Inside the new bookstore section of the lobby at the Transamerica Pyramid in San Francisco, Calif. on December 14, 2023. ADAM PARDEE
The developer cinched city approval for the second phase of renovations Dec. 14; it expects to finish construction in 2026. City planning staff wrote that the improvements to Mark Twain Alley, where Shvo wants to create a new open space, would deliver one of the only ground-level public open spaces in downtown San Francisco with “extensive greenery.”\
Landmark office buildings like the Transamerica Pyramid often appeal to tenants in sectors like law, private equity and venture capital, said Alexander Quinn, senior director of research for Northern California at real estate services firm JLL — that is, tenants who tend to seek out “higher-profile space” and are willing to pay up for it. JLL’s Chris Roeder, Carlye Parker and Matt Shewey are handling leasing in the building.
Shvo said in mid-December it has done “multiple” lease deals over $200 per square foot — some as high as $275 per square foot — and expects that its next deal will come in around $300 per square foot. Based on top rents achieved, those rates make the building the second-most expensive in the country, per data from JLL, behind only Manhattan’s 425 Park Ave. “Trophy” rents in San Francisco typically clock in anywhere from $100 to $125 per square foot.
“Transamerica definitely has its own cachet, and as that gets reenvisioned, we imagine it’ll only build on that as a landmark building,” Quinn said. Among the other San Francisco office properties that fall into the same exclusive category: Salesforce Tower, One Market, Four Embarcadero Center, and 555 California St.
“They’re iconic enough where you could say, ‘I’m at this building,’ and most people would know what you were talking about,” Quinn said, adding many of those properties also offer high-touch services like fitness space, valet parking and other tenant-exclusive amenities. Shvo, for one, plans a tenants-only bar on the Pyramid’s top floor.

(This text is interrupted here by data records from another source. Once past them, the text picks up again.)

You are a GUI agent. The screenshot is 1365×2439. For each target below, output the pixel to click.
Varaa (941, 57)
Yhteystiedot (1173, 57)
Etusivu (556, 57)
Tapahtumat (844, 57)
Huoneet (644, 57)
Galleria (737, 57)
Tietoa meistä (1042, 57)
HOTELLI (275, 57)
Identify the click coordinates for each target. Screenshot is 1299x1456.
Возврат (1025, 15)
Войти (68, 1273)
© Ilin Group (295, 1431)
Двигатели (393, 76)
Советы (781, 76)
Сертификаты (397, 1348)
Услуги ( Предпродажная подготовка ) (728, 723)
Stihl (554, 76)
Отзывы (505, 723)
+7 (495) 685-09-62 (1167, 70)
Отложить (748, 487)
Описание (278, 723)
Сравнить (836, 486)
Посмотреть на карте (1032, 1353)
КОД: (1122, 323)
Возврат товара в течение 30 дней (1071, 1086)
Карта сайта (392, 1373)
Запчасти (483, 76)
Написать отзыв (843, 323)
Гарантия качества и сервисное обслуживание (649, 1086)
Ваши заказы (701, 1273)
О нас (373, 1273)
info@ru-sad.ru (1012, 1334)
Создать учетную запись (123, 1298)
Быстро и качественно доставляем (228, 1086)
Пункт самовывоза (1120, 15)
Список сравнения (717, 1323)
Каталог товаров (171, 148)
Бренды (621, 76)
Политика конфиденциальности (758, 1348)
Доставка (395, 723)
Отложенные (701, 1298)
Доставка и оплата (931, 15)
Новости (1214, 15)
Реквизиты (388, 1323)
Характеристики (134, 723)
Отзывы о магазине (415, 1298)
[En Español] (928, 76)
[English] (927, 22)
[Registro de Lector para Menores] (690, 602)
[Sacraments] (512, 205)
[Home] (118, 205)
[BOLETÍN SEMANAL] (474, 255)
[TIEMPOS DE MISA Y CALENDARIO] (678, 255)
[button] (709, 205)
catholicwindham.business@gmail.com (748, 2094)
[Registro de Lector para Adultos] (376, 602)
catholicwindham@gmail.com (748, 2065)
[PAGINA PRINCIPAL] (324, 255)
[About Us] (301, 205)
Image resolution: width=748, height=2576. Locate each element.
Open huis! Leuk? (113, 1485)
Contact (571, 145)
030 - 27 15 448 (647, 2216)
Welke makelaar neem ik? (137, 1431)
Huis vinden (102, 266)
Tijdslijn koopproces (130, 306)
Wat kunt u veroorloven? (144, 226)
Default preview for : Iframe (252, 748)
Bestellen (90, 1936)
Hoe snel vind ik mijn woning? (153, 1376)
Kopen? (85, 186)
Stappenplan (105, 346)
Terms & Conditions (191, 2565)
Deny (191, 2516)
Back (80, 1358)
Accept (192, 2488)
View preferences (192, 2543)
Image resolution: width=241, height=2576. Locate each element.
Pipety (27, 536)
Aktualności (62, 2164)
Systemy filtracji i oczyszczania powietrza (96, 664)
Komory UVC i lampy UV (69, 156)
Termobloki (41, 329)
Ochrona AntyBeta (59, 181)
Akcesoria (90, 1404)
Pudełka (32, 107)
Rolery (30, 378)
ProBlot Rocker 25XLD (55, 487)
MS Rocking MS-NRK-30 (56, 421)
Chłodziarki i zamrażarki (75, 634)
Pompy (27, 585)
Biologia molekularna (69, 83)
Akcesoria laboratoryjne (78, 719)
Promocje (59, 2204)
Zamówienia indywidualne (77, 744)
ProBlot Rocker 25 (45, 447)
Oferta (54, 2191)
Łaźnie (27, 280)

Transamerica Pyramid TODD JOHNSON | SAN FRANCISCO BUSINESS TIMES
The firm’s vision for Transamerica is somewhat reminiscent of Manhattan’s Empire State Building — another office property that has become a symbol of its city and a bustling tourist destination. Shvo says he takes no offense to the categorization: Tourists, he said, flock to see and experience things that they can’t find in other places.
“I think that’s what we set out to do. You can’t get this anywhere else, even not in New York,” Shvo said, looking out over the redwood grove. He hesitated. “I mean, you have Central Park. But I don’t own Central Park.”
Correction/Clarification
An earlier version of this article misstated the timeline for construction at 545 Sansome. It is due to be completed by 2026.